## GOAL OF THE EXERCISE
Among the entries, which lines carry the string "computer"? Copy every one.

[Dataset entries]

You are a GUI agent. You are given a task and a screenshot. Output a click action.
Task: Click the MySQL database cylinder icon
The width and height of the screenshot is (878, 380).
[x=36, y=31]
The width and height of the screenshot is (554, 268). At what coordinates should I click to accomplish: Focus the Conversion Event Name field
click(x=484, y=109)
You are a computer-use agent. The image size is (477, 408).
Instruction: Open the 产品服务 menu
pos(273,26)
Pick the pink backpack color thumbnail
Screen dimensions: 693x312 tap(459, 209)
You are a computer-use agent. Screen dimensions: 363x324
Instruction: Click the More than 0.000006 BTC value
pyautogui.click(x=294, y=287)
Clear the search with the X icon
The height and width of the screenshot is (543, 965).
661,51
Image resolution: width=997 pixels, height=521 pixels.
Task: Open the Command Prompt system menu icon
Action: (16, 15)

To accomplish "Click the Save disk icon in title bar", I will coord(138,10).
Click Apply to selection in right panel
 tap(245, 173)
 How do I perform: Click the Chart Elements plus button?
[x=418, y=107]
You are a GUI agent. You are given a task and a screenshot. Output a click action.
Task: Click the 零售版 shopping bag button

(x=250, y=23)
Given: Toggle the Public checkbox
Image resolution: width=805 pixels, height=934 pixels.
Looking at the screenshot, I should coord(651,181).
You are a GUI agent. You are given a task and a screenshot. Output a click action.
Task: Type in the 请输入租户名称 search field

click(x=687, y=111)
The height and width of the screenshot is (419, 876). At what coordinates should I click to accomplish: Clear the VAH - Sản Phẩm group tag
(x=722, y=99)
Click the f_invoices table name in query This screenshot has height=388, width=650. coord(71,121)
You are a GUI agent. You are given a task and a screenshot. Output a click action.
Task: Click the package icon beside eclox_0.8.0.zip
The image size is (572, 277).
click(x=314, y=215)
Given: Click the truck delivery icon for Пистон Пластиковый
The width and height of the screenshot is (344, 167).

## RESPONSE BELOW
You are a computer-use agent. The image size is (477, 408).
You are a computer-use agent. Screen dimensions: 363x324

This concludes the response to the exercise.